Während man das für die erste Woche ihrer Tätigkeit wörtlich nehmen kann - sie wirbelten beim Saubermachen des seit Jahren leer stehenden Gebäudes mächtig Staub auf -, sind sie jetzt dabei, die Ausstellung "Die Dracula-Legenden" aufzubauen. "Das ist keine bluttriefende Horrorausstellung. Sie ist gestaltet auf der Grundlage wissenschaftlicher Recherchen. Es gibt weltweit vampirähnliche Wesen, die seit Jahrhunderten viel Raum in der Mythologie fanden", erläutert Christoph Zechlin. Die Ausstellung wurde geschaffen im Zusammenhang mit dem in Hamburg aufgeführten Musical "Tanz der Vampire", sie wurde dort im Vorraum gezeigt.

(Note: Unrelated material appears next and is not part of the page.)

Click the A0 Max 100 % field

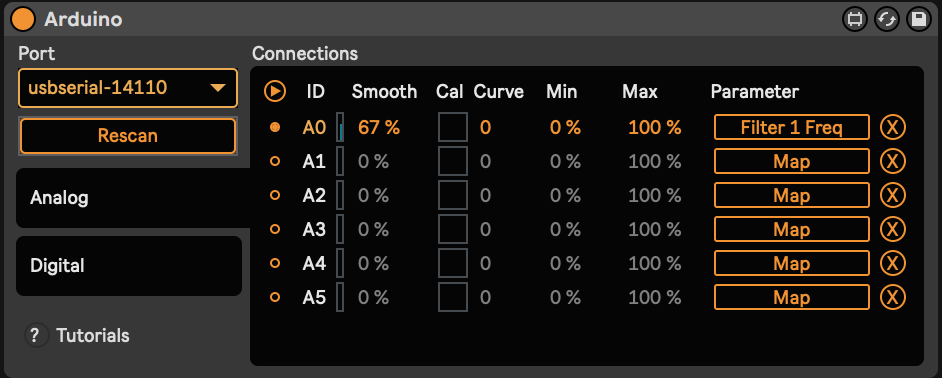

Zechlin hat das Untere Schloss für eine Saison gepachtet. Wenn seine Ausstellung gut läuft - davon geht er wegen der sehr günstigen Lage und der reichlich vorhandenen Parkplätze im Hof aus - würde er gern bleiben und weitere Ausstellungen aufbauen. Christoph Zechlin wäre auch geneigt, das Untere Schloss und die damit verbundenen Gebäude zu kaufen. Für seine Ausstellungen hat er sich vorgenommen, örtliche Mythen zu sammeln. "Wer welche kennt, zum Beispiel eine Sage von einem Geist oder ähnliches, den bitte ich, in das Untere Schloss zu mir zu kommen", bittet Christoph Zechlin.
Er stammt aus der Gegend von Ratzeburg (Schleswig-Holstein) und widmet sich seit rund zehn Jahren Ausstellungen. Es fing an mit einer Titanic-Schau in Peenemünde. Jetzt ist er Inhaber des privat betriebenen Museums in der Alten Zuckerfabrik in Barth, in der es zum Beispiel um die Titanic und Oldtimer geht. "Barth bleibt auch in Zukunft mein Standbein. Mit den Einnahmen komme ich gut aus, investiere viel", sagt er über sein Museum am Bodden.